MP and MRP Flashcards
What is the formal definition of a Markov process?
A Markov process is a tuple (S, Pss’)
1) S, state space
2) P_ss’, state transition probability matrix
On what does the probability of the next state, S_t+1 depend?
Only the current state s_t. It is independent of former states.
What is the formal definition of a Markov Reward Process?
A Markov Reward Process is a tuple (S, P, R, gamma):
1) S, state space
2) Pss’, state transition probability matrix
3) Rs, the immediate reward for leaving state s.
4) gamma, the discount factor, usually in the range [0, 1]
Notice that R is the “fancy” R. Normal R is usually used for the Return, and should not be confused by the immediate reward.
Why is the discount factor usually smaller than 1?
1) Mathematical convenient, (will converge)
2) Avoids infinite loops
3) Might be the truth for some cases, like financial rewards
4) Models uncertainty of future rewards
5) Research into human and animal decision making shows preference of imidate rewards.
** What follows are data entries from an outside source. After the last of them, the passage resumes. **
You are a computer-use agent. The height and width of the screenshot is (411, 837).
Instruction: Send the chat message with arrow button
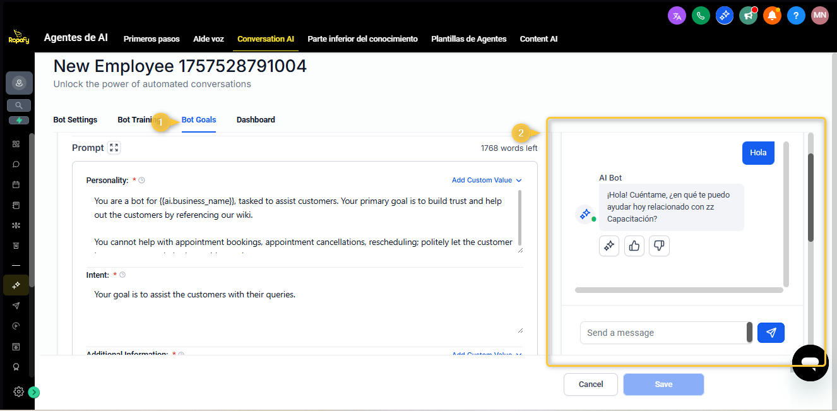pos(771,333)
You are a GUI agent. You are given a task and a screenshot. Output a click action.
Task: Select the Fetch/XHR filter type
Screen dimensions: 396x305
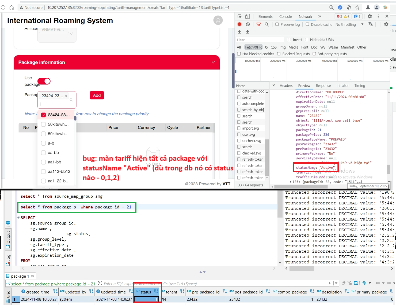(253, 47)
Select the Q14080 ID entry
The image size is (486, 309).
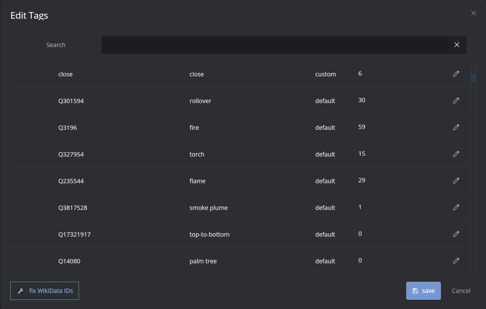click(69, 261)
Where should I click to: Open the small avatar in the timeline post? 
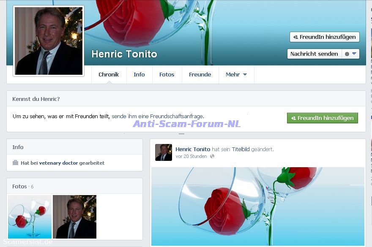coord(163,152)
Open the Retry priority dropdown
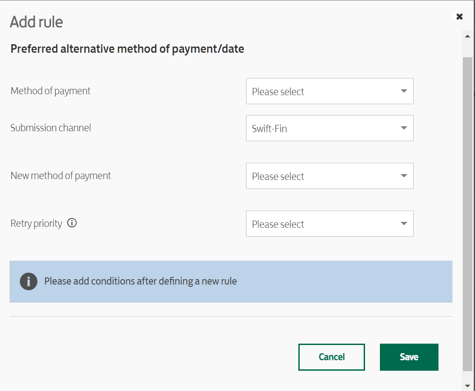Image resolution: width=475 pixels, height=391 pixels. pyautogui.click(x=329, y=224)
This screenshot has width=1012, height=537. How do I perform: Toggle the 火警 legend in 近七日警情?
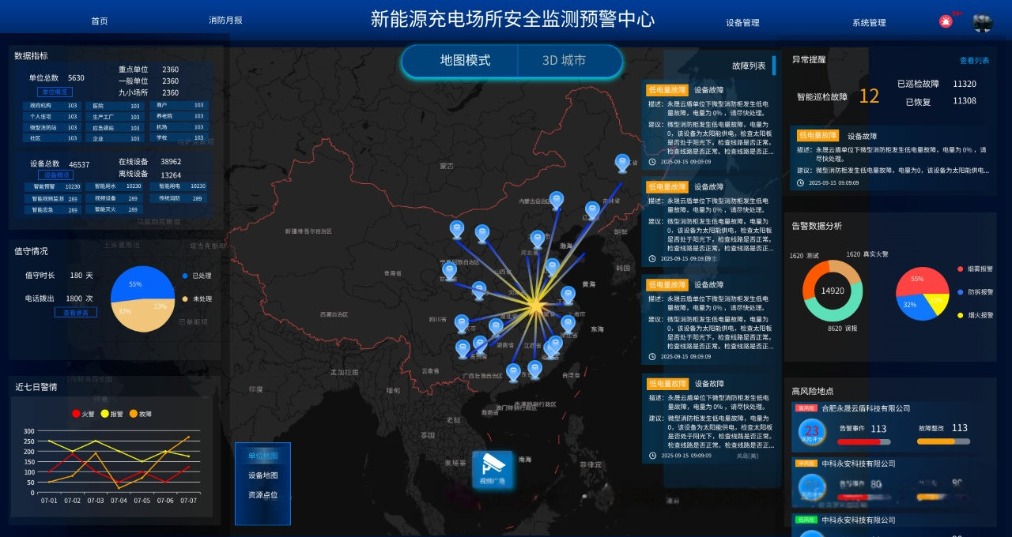[x=82, y=413]
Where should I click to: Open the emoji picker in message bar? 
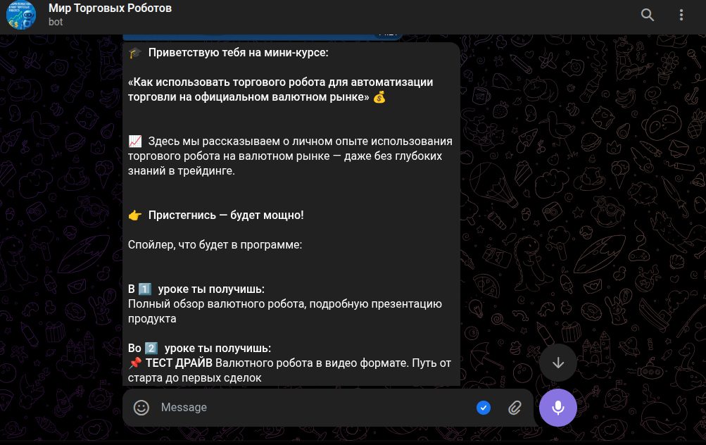coord(141,408)
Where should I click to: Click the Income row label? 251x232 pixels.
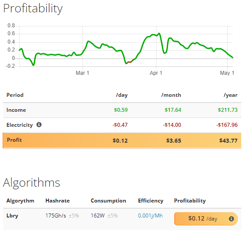pyautogui.click(x=16, y=110)
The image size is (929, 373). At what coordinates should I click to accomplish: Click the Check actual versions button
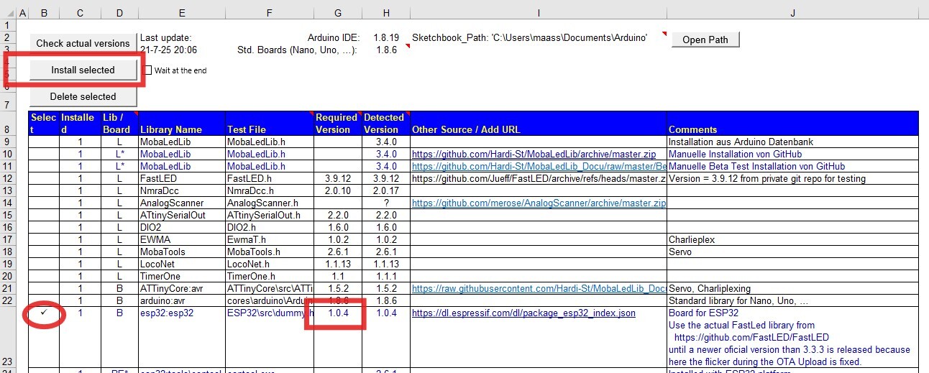pyautogui.click(x=83, y=43)
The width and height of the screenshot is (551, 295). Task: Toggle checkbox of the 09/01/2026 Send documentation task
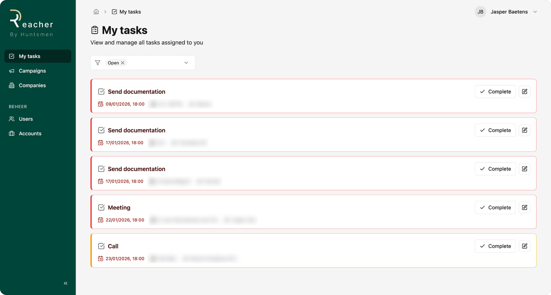(101, 92)
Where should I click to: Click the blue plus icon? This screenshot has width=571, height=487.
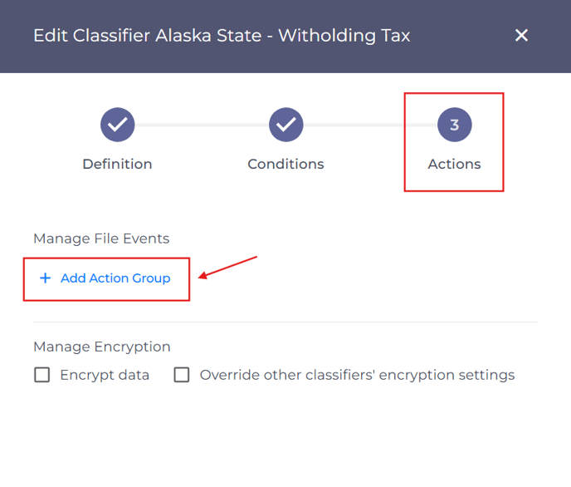pos(45,278)

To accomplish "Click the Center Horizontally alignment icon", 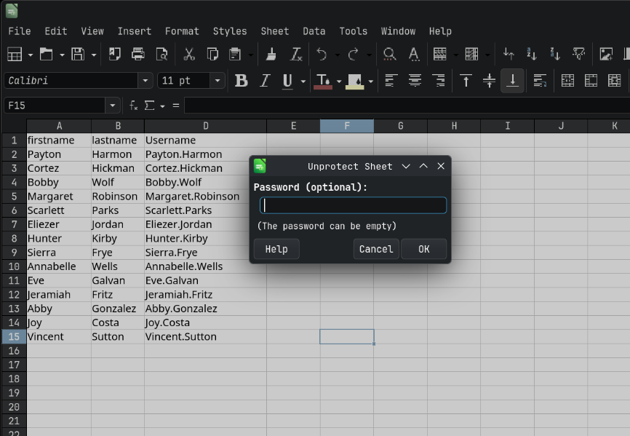I will click(x=415, y=81).
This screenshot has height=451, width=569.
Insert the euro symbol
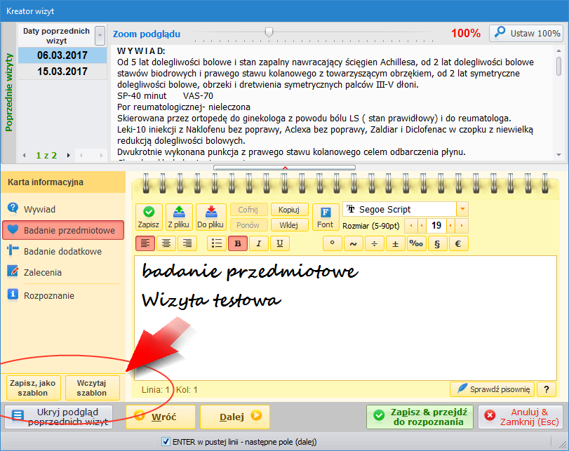(x=458, y=243)
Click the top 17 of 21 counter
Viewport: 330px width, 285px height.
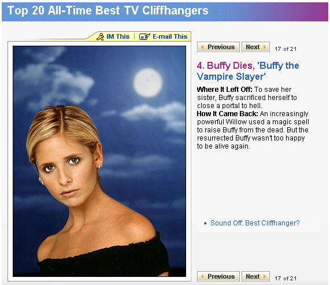285,49
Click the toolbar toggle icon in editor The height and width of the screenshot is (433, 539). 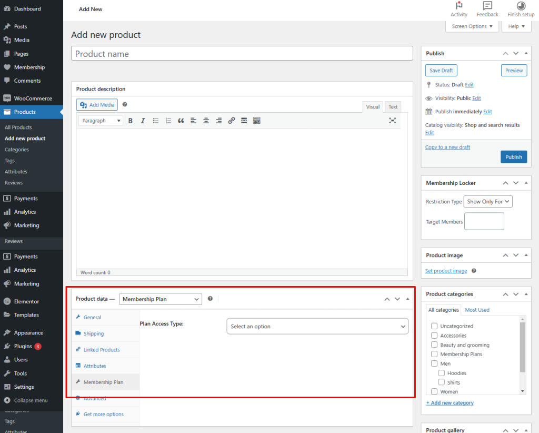tap(256, 121)
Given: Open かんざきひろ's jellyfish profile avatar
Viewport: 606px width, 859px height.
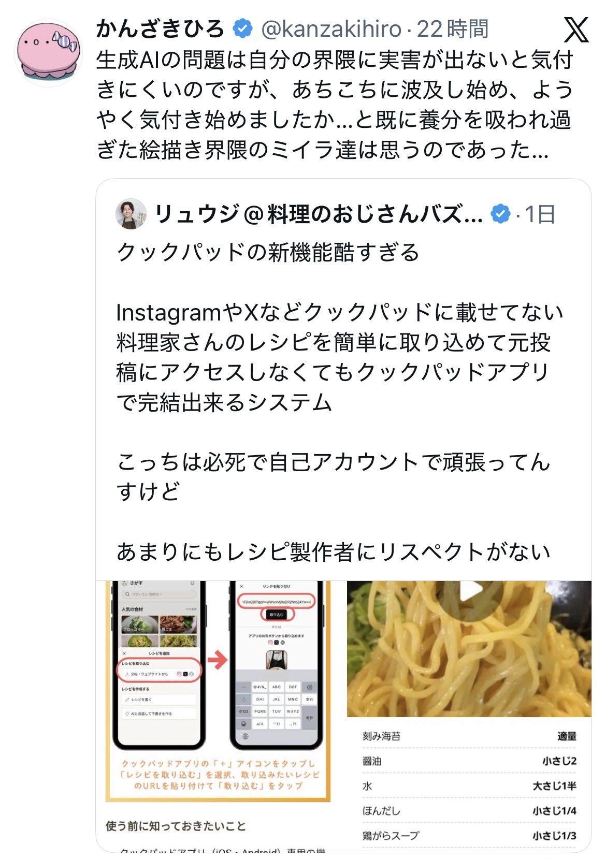Looking at the screenshot, I should (48, 53).
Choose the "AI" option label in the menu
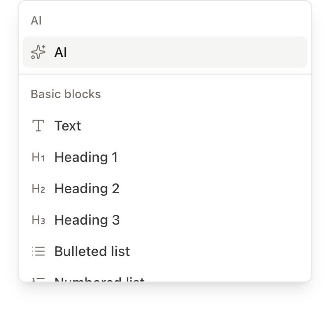The width and height of the screenshot is (328, 309). [61, 52]
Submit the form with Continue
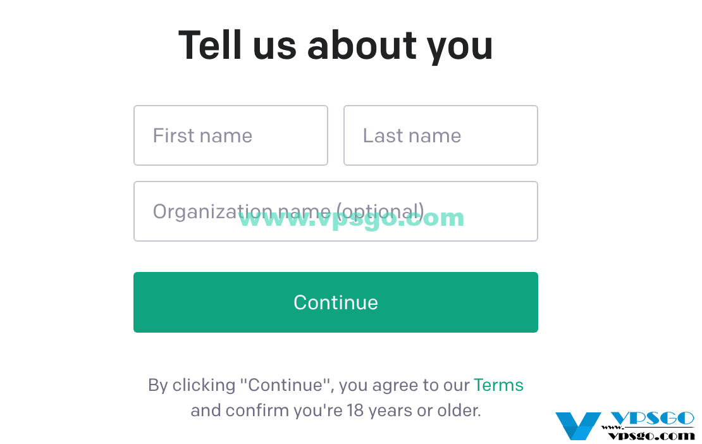The height and width of the screenshot is (444, 702). 336,302
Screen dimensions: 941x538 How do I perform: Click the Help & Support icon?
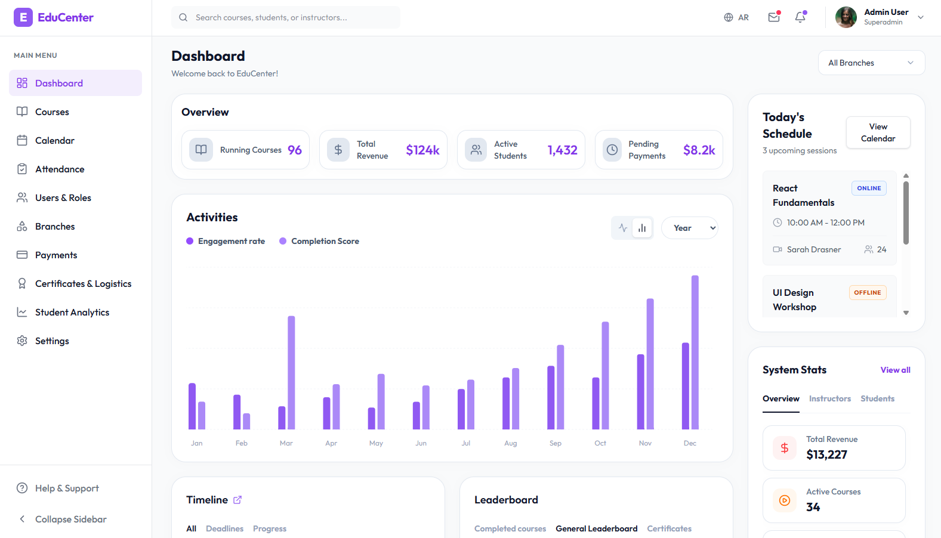coord(22,488)
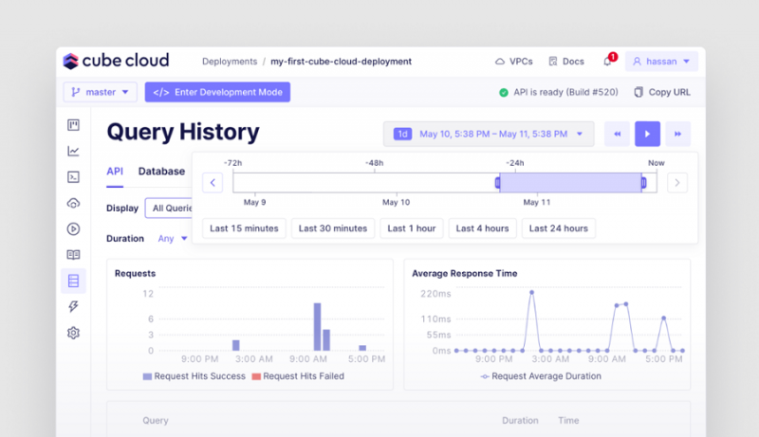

What is the idea of the Belman equation
Rewards can be decomposed into immediate and future rewards.
What are the most important forms of the Belman equation for MRP’s
1.Expectation: v(s) = E[R_t |S_t = s] (R is the return) 2.Sum: v(s) = r_t + gamma* sum_s'[P_ss' * v(s') Vector: v = R(Imidiate) + gamma*P_ss'*v
Define the Return
R_t = r_t+1 + gammar_t+2 + gamma**2r_t+3….
Define the state-value function
v(s) = E[R_t |S_t = s], R is the return
What is the direct solution of the Belman equation for MRP’s using vector form?
v = (I - gammaP_ss’)^(-1)R(imidiate)
Why can’t we always use the direct solution of the Belman equation?
Calculating the matrix inverse might be to computational expensive.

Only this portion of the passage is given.